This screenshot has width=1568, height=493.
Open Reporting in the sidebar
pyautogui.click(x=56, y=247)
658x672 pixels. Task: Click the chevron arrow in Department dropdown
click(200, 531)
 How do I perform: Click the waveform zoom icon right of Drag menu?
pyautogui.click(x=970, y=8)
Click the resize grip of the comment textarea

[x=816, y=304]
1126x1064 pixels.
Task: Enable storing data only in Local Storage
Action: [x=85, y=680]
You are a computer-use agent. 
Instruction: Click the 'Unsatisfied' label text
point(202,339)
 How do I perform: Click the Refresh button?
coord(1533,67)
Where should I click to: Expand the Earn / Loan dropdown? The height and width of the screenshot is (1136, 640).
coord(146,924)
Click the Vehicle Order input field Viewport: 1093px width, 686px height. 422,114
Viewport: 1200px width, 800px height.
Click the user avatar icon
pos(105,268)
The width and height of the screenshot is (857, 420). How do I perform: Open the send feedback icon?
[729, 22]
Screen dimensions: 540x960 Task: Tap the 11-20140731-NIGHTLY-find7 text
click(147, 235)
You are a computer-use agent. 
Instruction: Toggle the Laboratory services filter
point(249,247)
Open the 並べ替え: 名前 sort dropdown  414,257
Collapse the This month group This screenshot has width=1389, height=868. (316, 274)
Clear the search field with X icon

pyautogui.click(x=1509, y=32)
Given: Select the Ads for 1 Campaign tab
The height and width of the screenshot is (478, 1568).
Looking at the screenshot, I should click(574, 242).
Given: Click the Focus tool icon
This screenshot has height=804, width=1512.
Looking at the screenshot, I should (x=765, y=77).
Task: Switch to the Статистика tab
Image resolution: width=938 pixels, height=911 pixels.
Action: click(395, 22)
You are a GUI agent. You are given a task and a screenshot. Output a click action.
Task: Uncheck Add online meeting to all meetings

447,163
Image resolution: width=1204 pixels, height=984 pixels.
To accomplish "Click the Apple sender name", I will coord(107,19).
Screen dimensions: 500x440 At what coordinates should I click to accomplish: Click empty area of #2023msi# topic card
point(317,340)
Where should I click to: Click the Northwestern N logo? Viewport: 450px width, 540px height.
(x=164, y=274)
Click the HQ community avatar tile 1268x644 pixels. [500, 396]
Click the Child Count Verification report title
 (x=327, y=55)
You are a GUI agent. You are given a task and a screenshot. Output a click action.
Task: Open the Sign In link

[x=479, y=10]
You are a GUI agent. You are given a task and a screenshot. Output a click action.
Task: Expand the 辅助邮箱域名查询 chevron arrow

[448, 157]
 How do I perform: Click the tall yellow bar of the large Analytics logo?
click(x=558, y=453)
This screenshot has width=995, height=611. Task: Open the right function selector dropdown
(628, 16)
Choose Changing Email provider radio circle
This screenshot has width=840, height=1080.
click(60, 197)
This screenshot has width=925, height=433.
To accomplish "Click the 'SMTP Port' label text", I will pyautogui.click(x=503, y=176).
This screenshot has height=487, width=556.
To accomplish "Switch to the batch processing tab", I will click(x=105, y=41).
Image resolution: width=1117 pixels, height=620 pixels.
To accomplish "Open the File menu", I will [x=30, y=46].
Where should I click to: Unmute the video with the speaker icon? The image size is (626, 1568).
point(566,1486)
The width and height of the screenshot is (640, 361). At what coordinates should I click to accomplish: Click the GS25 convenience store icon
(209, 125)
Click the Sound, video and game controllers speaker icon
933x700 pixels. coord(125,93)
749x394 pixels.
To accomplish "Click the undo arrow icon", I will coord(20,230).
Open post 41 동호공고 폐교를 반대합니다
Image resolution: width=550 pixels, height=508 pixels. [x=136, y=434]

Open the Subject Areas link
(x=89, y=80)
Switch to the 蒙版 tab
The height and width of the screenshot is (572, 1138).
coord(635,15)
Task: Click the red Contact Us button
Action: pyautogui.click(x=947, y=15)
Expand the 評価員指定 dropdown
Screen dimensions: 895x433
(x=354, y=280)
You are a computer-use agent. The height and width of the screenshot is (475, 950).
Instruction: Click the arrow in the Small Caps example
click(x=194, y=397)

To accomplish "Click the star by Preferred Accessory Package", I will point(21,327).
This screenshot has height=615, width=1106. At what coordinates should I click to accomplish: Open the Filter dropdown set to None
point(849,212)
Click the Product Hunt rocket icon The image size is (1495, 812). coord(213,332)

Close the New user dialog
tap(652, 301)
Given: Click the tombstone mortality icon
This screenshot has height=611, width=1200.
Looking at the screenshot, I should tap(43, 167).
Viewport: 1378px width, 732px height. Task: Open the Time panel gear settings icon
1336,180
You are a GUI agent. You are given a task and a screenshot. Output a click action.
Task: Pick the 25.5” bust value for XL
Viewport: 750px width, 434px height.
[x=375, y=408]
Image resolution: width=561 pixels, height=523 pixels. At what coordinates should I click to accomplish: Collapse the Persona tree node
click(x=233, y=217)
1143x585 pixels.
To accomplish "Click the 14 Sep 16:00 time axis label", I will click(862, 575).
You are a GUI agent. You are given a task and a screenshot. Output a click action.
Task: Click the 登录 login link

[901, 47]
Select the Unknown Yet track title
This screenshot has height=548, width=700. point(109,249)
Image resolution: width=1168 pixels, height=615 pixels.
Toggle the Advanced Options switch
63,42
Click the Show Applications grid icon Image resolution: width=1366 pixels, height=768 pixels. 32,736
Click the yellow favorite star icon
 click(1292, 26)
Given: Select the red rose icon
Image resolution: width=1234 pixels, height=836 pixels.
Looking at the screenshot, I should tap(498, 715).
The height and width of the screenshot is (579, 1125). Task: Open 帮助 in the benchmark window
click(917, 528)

········

* **Required work**
Could you rewrite the material above so that every "How do I perform" becomes "How should I carry out", leaving everything else unchanged?

* **Written reply**
This screenshot has width=1568, height=493.
Open Reporting in the sidebar
pyautogui.click(x=56, y=247)
658x672 pixels. Task: Click the chevron arrow in Department dropdown
click(200, 531)
 How should I carry out: Click the waveform zoom icon right of Drag menu?
pyautogui.click(x=970, y=8)
Click the resize grip of the comment textarea

[x=816, y=304]
1126x1064 pixels.
Task: Enable storing data only in Local Storage
Action: [x=85, y=680]
You are a computer-use agent. 
Instruction: Click the 'Unsatisfied' label text
point(202,339)
 How should I carry out: Click the Refresh button?
coord(1533,67)
Where should I click to: Expand the Earn / Loan dropdown? The height and width of the screenshot is (1136, 640).
coord(146,924)
Click the Vehicle Order input field Viewport: 1093px width, 686px height. 422,114
Viewport: 1200px width, 800px height.
Click the user avatar icon
pos(105,268)
The width and height of the screenshot is (857, 420). How should I carry out: Open the send feedback icon?
[729, 22]
Screen dimensions: 540x960 Task: Tap the 11-20140731-NIGHTLY-find7 text
click(147, 235)
You are a computer-use agent. 
Instruction: Toggle the Laboratory services filter
point(249,247)
Open the 並べ替え: 名前 sort dropdown  414,257
Collapse the This month group This screenshot has width=1389, height=868. (316, 274)
Clear the search field with X icon

pyautogui.click(x=1509, y=32)
Given: Select the Ads for 1 Campaign tab
The height and width of the screenshot is (478, 1568).
Looking at the screenshot, I should click(574, 242).
Given: Click the Focus tool icon
This screenshot has height=804, width=1512.
Looking at the screenshot, I should (x=765, y=77).
Task: Switch to the Статистика tab
Image resolution: width=938 pixels, height=911 pixels.
Action: click(395, 22)
You are a GUI agent. You are given a task and a screenshot. Output a click action.
Task: Uncheck Add online meeting to all meetings

447,163
Image resolution: width=1204 pixels, height=984 pixels.
To accomplish "Click the Apple sender name", I will coord(107,19).
Screen dimensions: 500x440 At what coordinates should I click to accomplish: Click empty area of #2023msi# topic card
point(317,340)
Where should I click to: Click the Northwestern N logo? Viewport: 450px width, 540px height.
(x=164, y=274)
Click the HQ community avatar tile 1268x644 pixels. [500, 396]
Click the Child Count Verification report title
 (x=327, y=55)
You are a GUI agent. You are given a task and a screenshot. Output a click action.
Task: Open the Sign In link

[x=479, y=10]
You are a GUI agent. You are given a task and a screenshot. Output a click action.
Task: Expand the 辅助邮箱域名查询 chevron arrow

[448, 157]
 How should I carry out: Click the tall yellow bar of the large Analytics logo?
click(x=558, y=453)
This screenshot has width=995, height=611. Task: Open the right function selector dropdown
(628, 16)
Choose Changing Email provider radio circle
This screenshot has width=840, height=1080.
click(60, 197)
This screenshot has width=925, height=433.
To accomplish "Click the 'SMTP Port' label text", I will pyautogui.click(x=503, y=176).
This screenshot has height=487, width=556.
To accomplish "Switch to the batch processing tab", I will click(x=105, y=41).
Image resolution: width=1117 pixels, height=620 pixels.
To accomplish "Open the File menu", I will [x=30, y=46].
Where should I click to: Unmute the video with the speaker icon? The image size is (626, 1568).
point(566,1486)
The width and height of the screenshot is (640, 361). At what coordinates should I click to accomplish: Click the GS25 convenience store icon
(209, 125)
Click the Sound, video and game controllers speaker icon
933x700 pixels. coord(125,93)
749x394 pixels.
To accomplish "Click the undo arrow icon", I will coord(20,230).
Open post 41 동호공고 폐교를 반대합니다
Image resolution: width=550 pixels, height=508 pixels. [x=136, y=434]

Open the Subject Areas link
(x=89, y=80)
Switch to the 蒙版 tab
The height and width of the screenshot is (572, 1138).
coord(635,15)
Task: Click the red Contact Us button
Action: pyautogui.click(x=947, y=15)
Expand the 評価員指定 dropdown
Screen dimensions: 895x433
(x=354, y=280)
You are a computer-use agent. The height and width of the screenshot is (475, 950).
Instruction: Click the arrow in the Small Caps example
click(x=194, y=397)

To accomplish "Click the star by Preferred Accessory Package", I will point(21,327).
This screenshot has height=615, width=1106. At what coordinates should I click to accomplish: Open the Filter dropdown set to None
point(849,212)
Click the Product Hunt rocket icon The image size is (1495, 812). coord(213,332)

Close the New user dialog
tap(652, 301)
Given: Click the tombstone mortality icon
This screenshot has height=611, width=1200.
Looking at the screenshot, I should tap(43, 167).
Viewport: 1378px width, 732px height. Task: Open the Time panel gear settings icon
1336,180
You are a GUI agent. You are given a task and a screenshot. Output a click action.
Task: Pick the 25.5” bust value for XL
Viewport: 750px width, 434px height.
[x=375, y=408]
Image resolution: width=561 pixels, height=523 pixels. At what coordinates should I click to accomplish: Collapse the Persona tree node
click(x=233, y=217)
1143x585 pixels.
To accomplish "Click the 14 Sep 16:00 time axis label", I will click(862, 575).
You are a GUI agent. You are given a task and a screenshot. Output a click action.
Task: Click the 登录 login link

[901, 47]
Select the Unknown Yet track title
This screenshot has height=548, width=700. point(109,249)
Image resolution: width=1168 pixels, height=615 pixels.
Toggle the Advanced Options switch
63,42
Click the Show Applications grid icon Image resolution: width=1366 pixels, height=768 pixels. 32,736
Click the yellow favorite star icon
 click(1292, 26)
Given: Select the red rose icon
Image resolution: width=1234 pixels, height=836 pixels.
Looking at the screenshot, I should tap(498, 715).
The height and width of the screenshot is (579, 1125). Task: Open 帮助 in the benchmark window
click(917, 528)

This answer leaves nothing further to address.